What is being asked ::
Reproduce the records from the line with "You are a computer-use" to the line with "pyautogui.click(x=97, y=148)", changing "platform" to "option" and leaving everything else as it stands.

Provided material ::
----

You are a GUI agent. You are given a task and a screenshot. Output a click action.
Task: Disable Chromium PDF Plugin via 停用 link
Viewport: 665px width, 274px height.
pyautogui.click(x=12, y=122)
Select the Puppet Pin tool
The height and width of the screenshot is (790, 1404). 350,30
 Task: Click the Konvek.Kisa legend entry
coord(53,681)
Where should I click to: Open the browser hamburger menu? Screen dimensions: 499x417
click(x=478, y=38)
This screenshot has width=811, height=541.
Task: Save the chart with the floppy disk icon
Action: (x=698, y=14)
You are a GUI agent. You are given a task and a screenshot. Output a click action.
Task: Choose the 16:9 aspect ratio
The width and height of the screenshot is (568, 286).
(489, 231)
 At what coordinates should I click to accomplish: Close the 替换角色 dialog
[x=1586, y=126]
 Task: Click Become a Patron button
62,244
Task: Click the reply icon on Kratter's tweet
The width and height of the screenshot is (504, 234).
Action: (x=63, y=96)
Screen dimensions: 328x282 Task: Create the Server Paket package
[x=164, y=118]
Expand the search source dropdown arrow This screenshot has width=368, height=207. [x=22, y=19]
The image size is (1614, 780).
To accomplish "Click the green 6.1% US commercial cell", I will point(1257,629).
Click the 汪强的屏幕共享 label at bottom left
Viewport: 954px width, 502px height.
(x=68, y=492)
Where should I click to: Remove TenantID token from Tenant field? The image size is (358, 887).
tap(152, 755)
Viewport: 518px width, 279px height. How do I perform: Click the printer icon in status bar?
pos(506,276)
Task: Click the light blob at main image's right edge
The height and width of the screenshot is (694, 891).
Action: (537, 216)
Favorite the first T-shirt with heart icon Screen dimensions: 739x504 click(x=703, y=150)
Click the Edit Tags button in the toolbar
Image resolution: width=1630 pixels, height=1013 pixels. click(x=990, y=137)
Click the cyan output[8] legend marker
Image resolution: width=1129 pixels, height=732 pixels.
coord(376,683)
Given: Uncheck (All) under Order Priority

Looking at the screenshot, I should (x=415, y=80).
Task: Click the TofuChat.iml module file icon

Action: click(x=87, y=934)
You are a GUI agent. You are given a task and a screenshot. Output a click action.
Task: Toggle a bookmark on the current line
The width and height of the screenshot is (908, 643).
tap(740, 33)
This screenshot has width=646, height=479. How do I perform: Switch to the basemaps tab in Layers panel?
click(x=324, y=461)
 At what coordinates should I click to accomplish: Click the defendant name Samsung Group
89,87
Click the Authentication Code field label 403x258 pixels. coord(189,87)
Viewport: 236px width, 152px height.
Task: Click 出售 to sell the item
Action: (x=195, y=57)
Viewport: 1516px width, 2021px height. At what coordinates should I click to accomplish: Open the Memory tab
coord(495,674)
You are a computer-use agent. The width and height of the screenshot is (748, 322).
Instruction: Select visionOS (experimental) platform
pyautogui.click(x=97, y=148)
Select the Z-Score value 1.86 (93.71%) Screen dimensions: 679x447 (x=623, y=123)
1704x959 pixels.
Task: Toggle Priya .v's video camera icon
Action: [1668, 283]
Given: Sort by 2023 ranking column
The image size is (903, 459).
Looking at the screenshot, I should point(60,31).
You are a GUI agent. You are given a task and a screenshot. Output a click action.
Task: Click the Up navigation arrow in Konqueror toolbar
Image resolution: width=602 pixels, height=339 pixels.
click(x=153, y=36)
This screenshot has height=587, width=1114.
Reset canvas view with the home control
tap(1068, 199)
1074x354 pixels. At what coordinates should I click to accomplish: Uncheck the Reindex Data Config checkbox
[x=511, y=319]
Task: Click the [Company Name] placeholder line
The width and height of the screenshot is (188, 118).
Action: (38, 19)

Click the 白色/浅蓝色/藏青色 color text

----

The output ::
You are a computer-use agent. The width and height of the screenshot is (748, 322).
Instruction: Select visionOS (experimental) option
pyautogui.click(x=97, y=148)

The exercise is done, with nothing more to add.